--- Begin ---

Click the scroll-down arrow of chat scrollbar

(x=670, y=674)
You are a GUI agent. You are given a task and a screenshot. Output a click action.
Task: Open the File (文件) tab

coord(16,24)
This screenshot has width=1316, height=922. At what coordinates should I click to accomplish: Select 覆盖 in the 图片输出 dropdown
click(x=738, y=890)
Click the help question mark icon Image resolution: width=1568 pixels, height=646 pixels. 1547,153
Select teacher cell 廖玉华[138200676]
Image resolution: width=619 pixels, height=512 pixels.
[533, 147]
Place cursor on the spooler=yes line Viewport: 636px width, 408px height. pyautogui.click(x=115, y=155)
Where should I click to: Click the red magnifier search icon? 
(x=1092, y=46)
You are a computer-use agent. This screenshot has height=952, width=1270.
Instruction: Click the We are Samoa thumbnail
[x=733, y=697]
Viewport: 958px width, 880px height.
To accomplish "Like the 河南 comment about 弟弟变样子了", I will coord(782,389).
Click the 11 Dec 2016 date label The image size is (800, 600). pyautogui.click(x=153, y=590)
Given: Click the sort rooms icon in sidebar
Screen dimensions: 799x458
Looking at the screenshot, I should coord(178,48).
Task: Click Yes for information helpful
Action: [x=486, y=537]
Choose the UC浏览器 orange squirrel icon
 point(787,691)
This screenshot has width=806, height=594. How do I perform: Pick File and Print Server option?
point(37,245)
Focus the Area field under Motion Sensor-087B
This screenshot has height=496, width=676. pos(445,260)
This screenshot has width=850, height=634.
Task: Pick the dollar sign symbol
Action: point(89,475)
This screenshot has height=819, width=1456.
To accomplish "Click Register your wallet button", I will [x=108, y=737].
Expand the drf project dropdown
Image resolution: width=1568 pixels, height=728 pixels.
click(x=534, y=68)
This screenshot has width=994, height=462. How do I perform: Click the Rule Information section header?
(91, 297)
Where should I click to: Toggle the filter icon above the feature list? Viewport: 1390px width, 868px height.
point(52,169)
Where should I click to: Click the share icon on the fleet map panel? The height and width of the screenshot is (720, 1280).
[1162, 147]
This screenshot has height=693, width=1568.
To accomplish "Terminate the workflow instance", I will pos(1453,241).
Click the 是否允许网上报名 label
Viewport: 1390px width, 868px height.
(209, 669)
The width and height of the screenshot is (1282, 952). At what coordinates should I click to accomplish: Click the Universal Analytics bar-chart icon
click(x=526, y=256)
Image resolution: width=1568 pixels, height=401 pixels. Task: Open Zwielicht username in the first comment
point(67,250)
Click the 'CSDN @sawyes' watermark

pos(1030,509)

--- End ---

# WORK INSTRUCTIONS
Reproduce every line from the first one through the line holding "coord(16,24)", inclusive, including the request lines, and increase each coordinate value in the answers by 93.

# PROBLEM SOLUTION
Click the scroll-down arrow of chat scrollbar

(x=763, y=767)
You are a GUI agent. You are given a task and a screenshot. Output a click action.
Task: Open the File (文件) tab

coord(109,117)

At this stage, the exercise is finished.